Not happy with Husband ;(😭😭 help me out

So been married for 3.5 years and have a lovely baby. Life is so good everything is perfect and yes hubby is so good, caring n loving. Yes I'm happy and I know why you asking that how hubby's horrible? Tell you what.

It's been a long time since we last had intimacy from his side. During and after pregnancy he's not really keen for having sex. How old is he, well he just turned 27y/o n at this young age he lost his desires. Maybe I've more desire of having sex but do you think I'm wrong for it? Wanting to have a healthy physical relationship and make each other happy? I mean who don't love having sex? Or making love? This entire 10 months I have been trying to make him have it and it feels like he only do it when I make like rubb him there or just you know kiss him differently and lose myself. And he doesn't back off he just then try to carry on but I don't feel it that way when he used to loose control and drove crazy all over and over. He used to get crazy every other night tho he has stress from work but he was just amazing. Now he's not even having a shred of it.

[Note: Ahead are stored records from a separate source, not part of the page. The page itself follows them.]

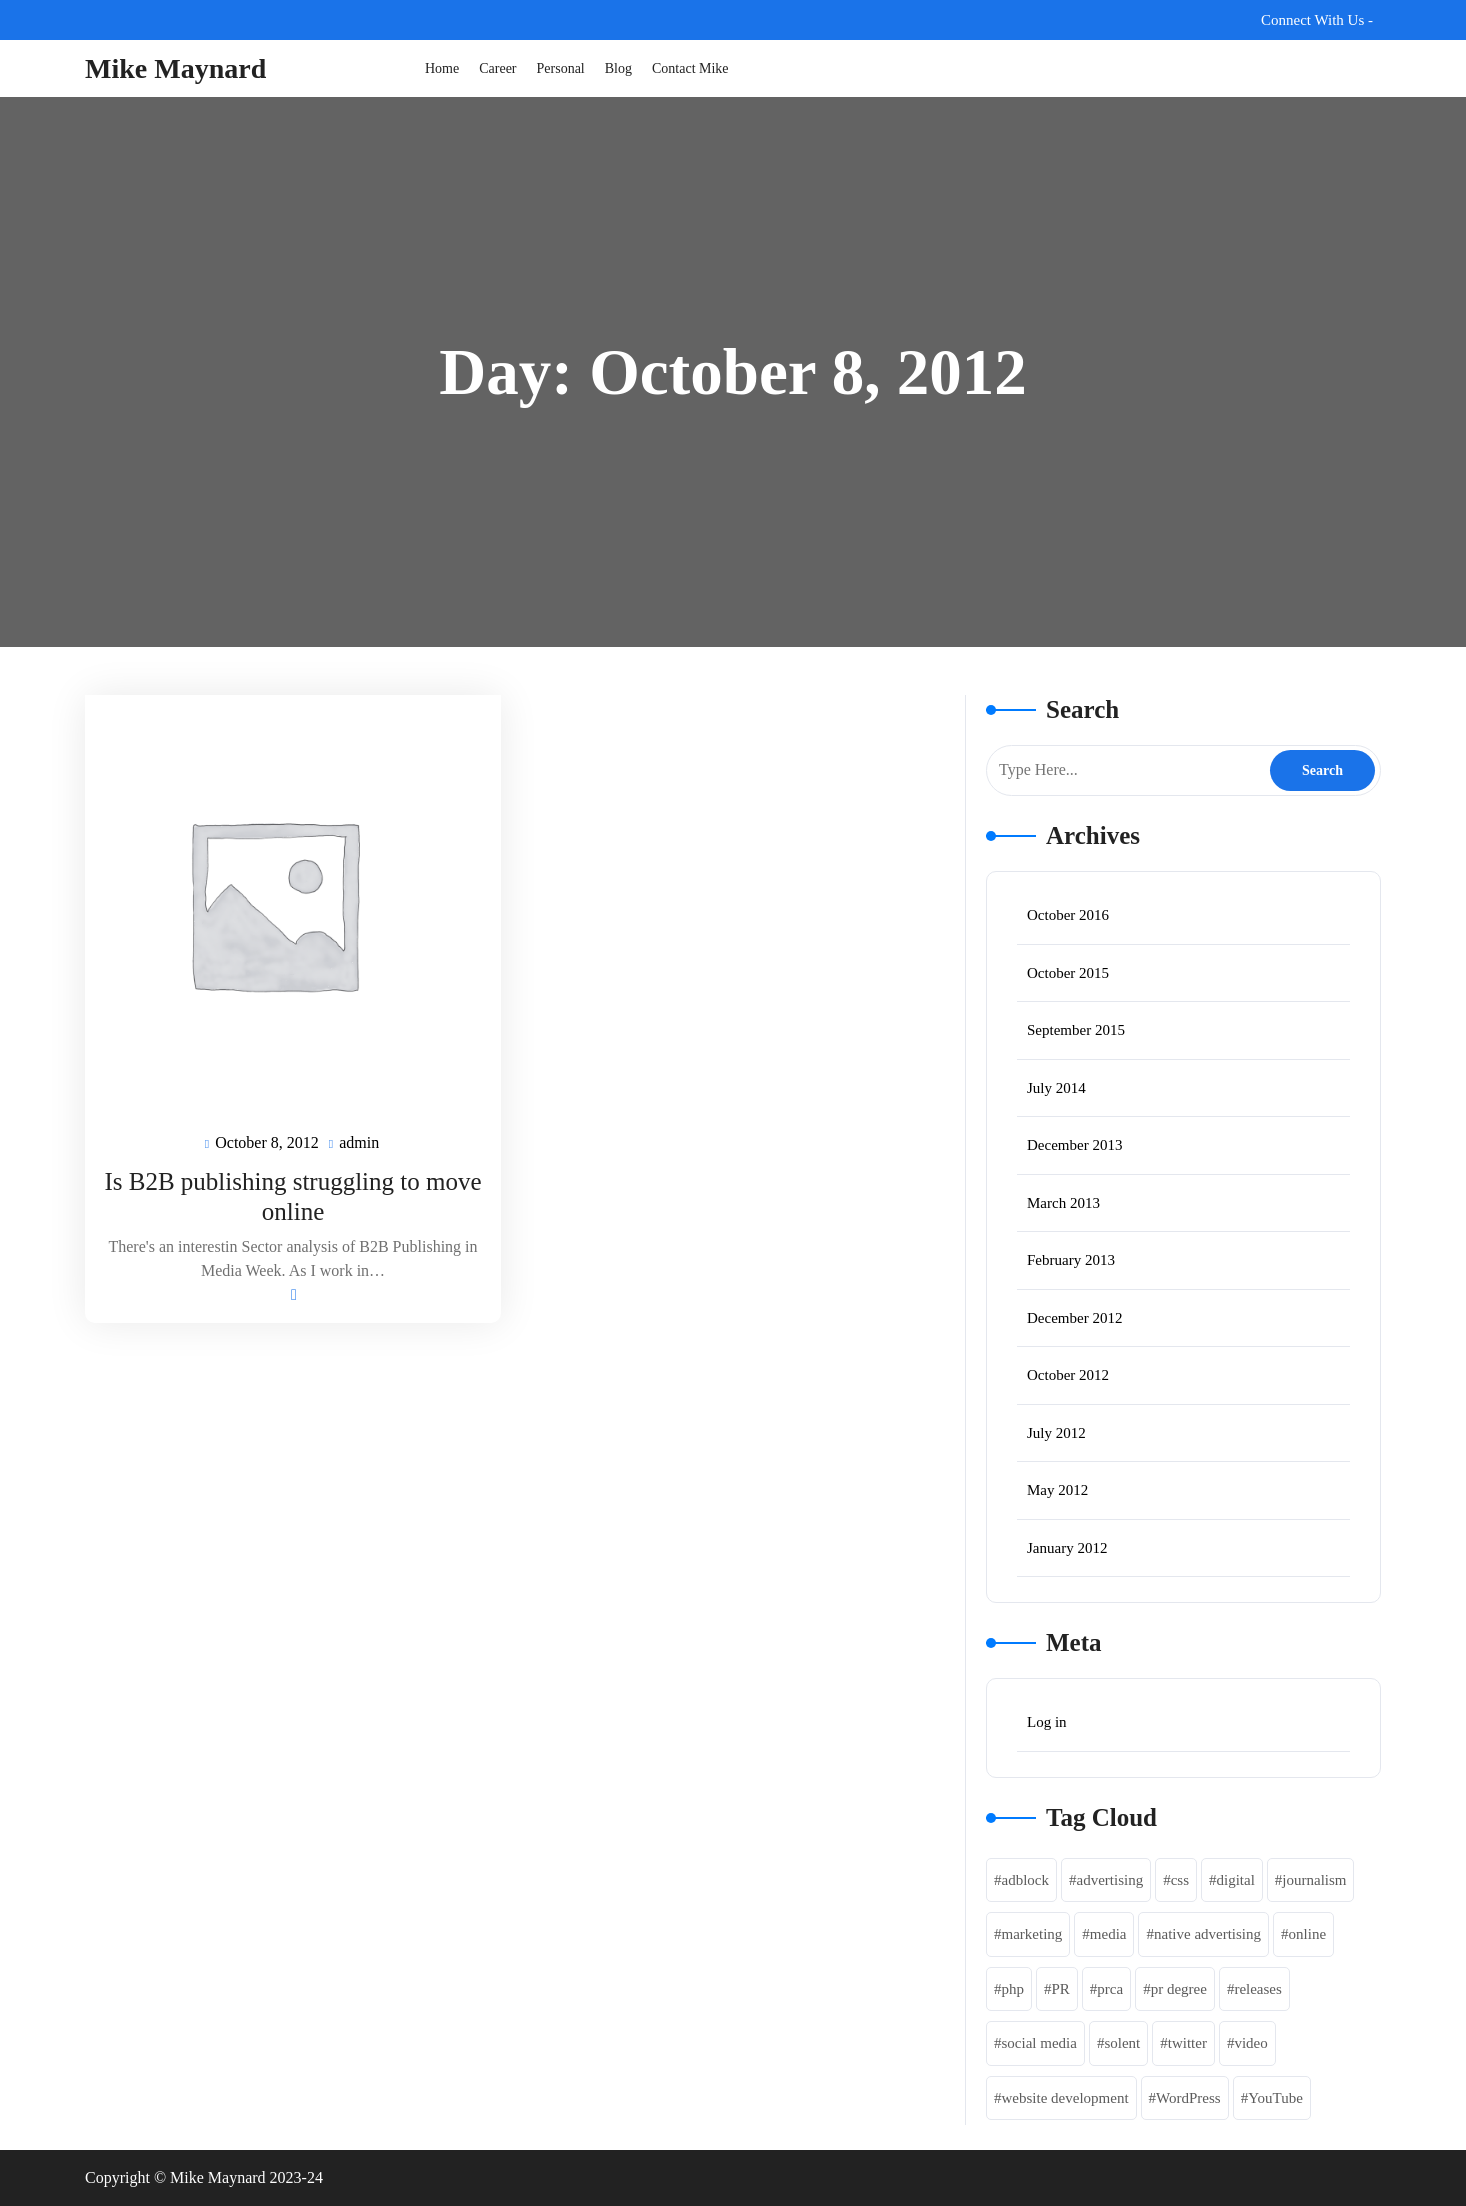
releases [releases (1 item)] (1257, 1989)
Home (442, 68)
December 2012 (1074, 1318)
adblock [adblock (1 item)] (1025, 1880)
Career (497, 68)
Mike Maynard (175, 68)
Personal (561, 68)
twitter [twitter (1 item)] (1187, 2043)
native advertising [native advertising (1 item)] (1207, 1934)
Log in (1047, 1722)
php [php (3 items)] (1013, 1989)
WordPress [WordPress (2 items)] (1188, 2098)
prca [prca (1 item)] (1110, 1989)
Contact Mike (690, 68)
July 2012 (1056, 1433)
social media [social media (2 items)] (1039, 2043)
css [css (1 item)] (1180, 1880)
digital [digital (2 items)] (1235, 1880)
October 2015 (1068, 973)
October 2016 (1068, 915)
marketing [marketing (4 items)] (1032, 1934)
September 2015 (1076, 1030)
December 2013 (1074, 1145)
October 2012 (1068, 1375)
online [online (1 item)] (1308, 1934)
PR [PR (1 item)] (1061, 1989)
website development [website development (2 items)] (1065, 2098)
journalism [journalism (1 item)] (1314, 1880)
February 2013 (1071, 1260)
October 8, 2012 (268, 1143)
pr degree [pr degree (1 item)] (1179, 1989)
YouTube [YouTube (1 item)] (1275, 2098)
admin (360, 1141)
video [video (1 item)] (1250, 2043)
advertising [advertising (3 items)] (1109, 1880)
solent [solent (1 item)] (1122, 2043)
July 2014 (1056, 1088)
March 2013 (1063, 1203)
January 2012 (1067, 1548)
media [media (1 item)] (1108, 1934)
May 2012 (1057, 1490)
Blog (618, 68)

I talk to him about this 2 months ago and then he cleared his mind and we went on vacation to my homeland where we enjoyed a lot and he surprised me on couple occasions. But when we came back and then back on same old track. Its not that he's cheating its just he said that I have high sex drive than him I mean, okay as a wife and women I do but you have not a single shred of it and why? I mean you're young and everything? I asked him if he's interested in someone else's so do let me know I won't mind and h said no, never I love u the most and I don't want you to even think of that (which is true he loves and take care of us both).

So now we talked and he said my mind is clear now and I feel that drive has come back.

Yes I'm writing this very moment as he's sleeping right next to after saying that. P. S it's been a long time since we last did. He told me yesterday that he's gonna do it on Saturday night.

So my question is, what should I do?

Is it wrong of me having desires and desperation?

Should I take him for therapy? Ask him to Use Viagra?

Or just leave it as it is?

Or is it normal for that age of man?